What needs to be done: Repeat the stretch of entries below from the line with "Task: Click filter" through the line with "This screenshot has height=604, width=1200.". Include both ends and add nothing.

Provided records START

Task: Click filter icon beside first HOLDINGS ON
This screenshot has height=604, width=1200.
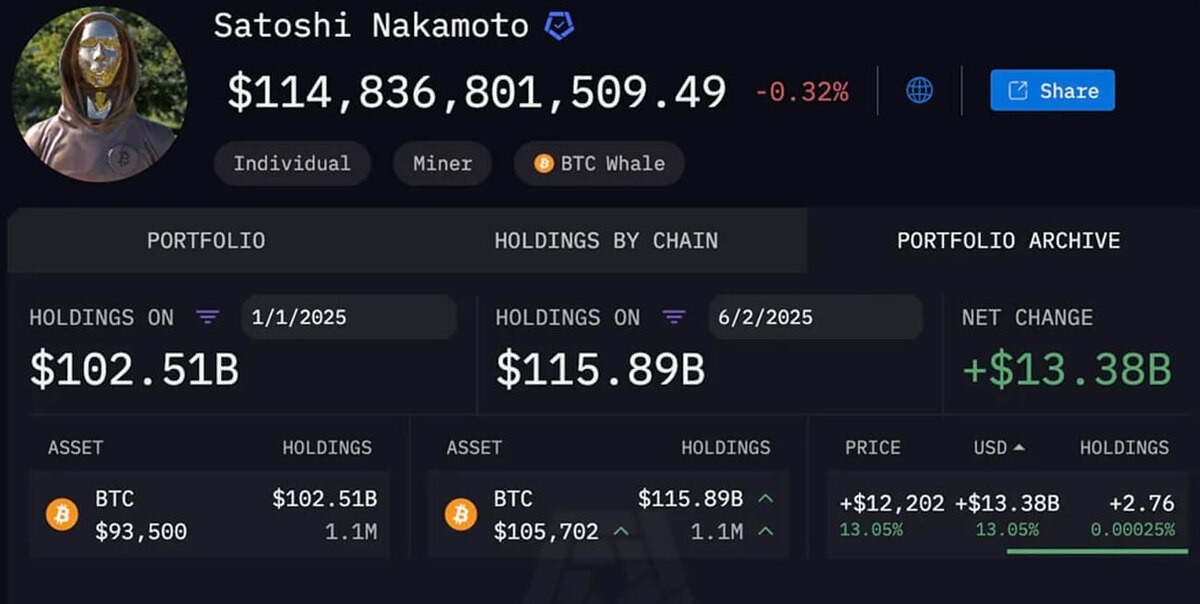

Provided records END
Provided records START

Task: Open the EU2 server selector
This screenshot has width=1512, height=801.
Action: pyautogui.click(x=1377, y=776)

Provided records END

Result of this exercise:
Task: Click filter icon beside first HOLDINGS ON
This screenshot has height=604, width=1200.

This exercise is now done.